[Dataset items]
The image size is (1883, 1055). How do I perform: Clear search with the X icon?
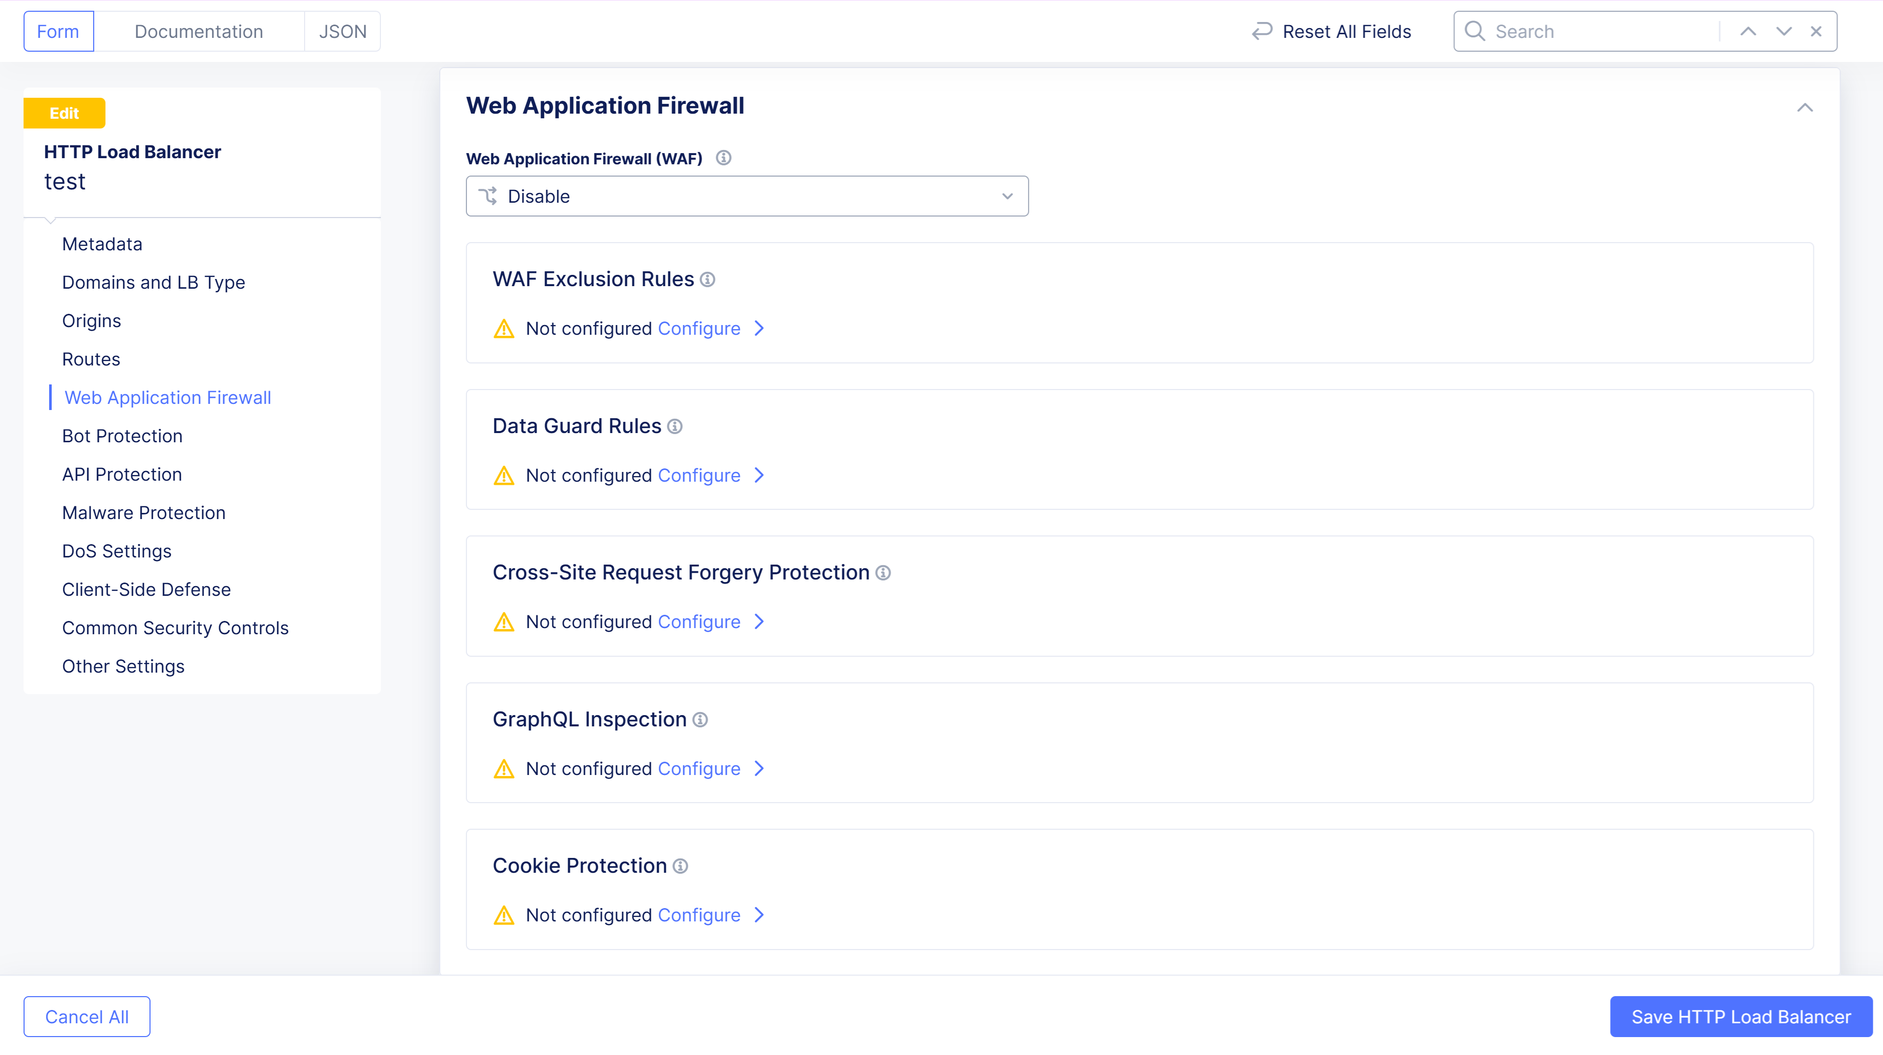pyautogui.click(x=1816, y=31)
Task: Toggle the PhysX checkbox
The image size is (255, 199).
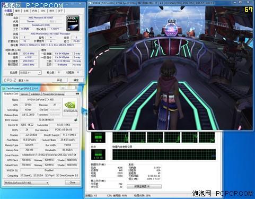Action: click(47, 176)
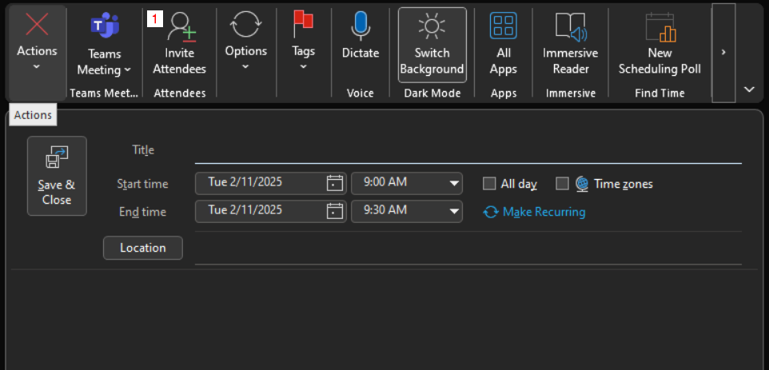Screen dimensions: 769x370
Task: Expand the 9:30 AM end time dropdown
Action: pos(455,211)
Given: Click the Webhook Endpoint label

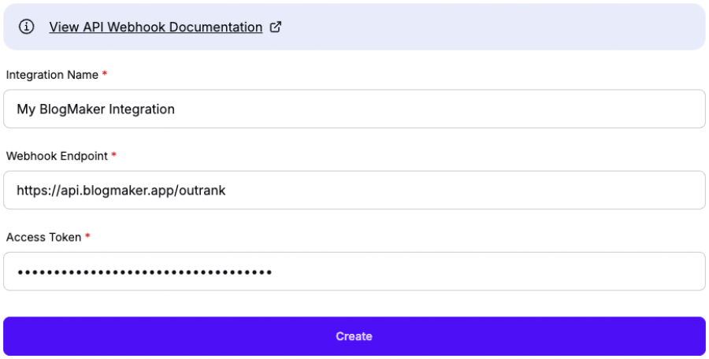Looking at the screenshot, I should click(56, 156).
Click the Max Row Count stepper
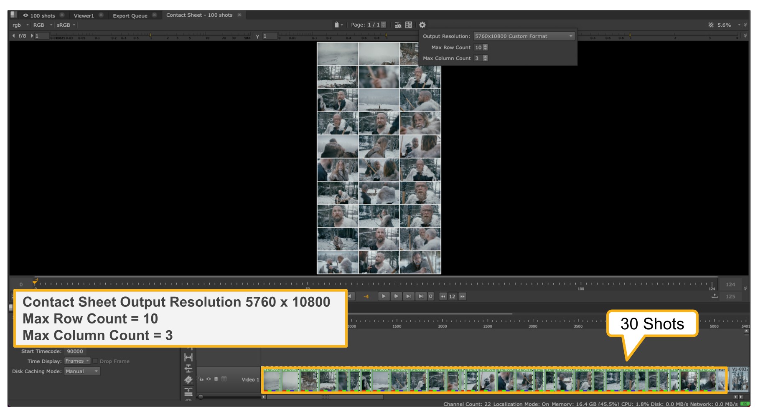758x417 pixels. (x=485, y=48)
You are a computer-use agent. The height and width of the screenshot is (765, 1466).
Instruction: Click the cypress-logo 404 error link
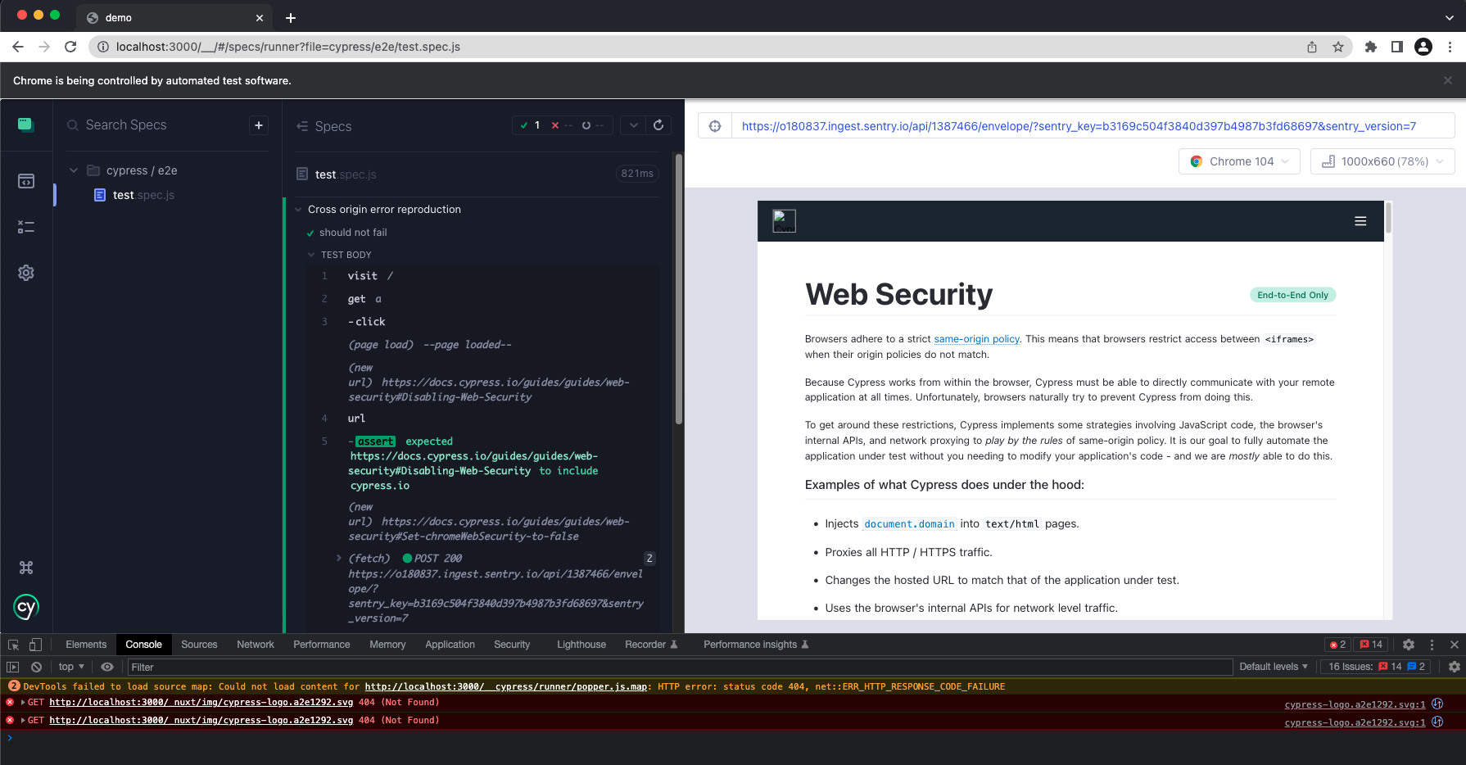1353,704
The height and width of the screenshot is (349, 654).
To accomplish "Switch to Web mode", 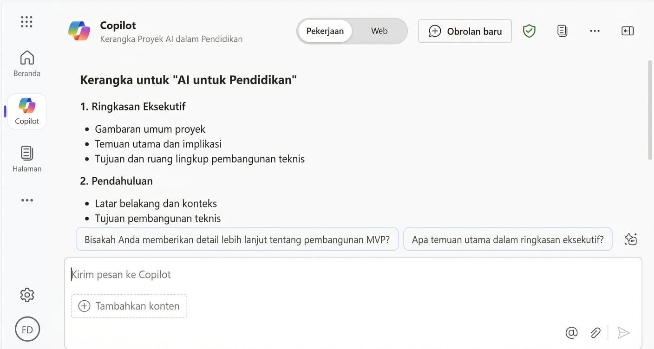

- _What is required_
Copy out all of the material above verbatim, leaving out the pictures.

- _Correct response_
The image size is (1883, 1055). How do I perform: Clear search with the X icon?
pyautogui.click(x=1816, y=31)
Task: Toggle the PhysX checkbox
The image size is (255, 199).
Action: click(47, 176)
Screen dimensions: 769x370
Task: Expand the 9:30 AM end time dropdown
Action: pos(455,211)
Given: Click the Webhook Endpoint label

Looking at the screenshot, I should click(56, 156).
Click the Max Row Count stepper
758x417 pixels. (x=485, y=48)
You are a computer-use agent. The height and width of the screenshot is (765, 1466).
Instruction: Click the cypress-logo 404 error link
1353,704
The height and width of the screenshot is (349, 654).
To accomplish "Switch to Web mode", 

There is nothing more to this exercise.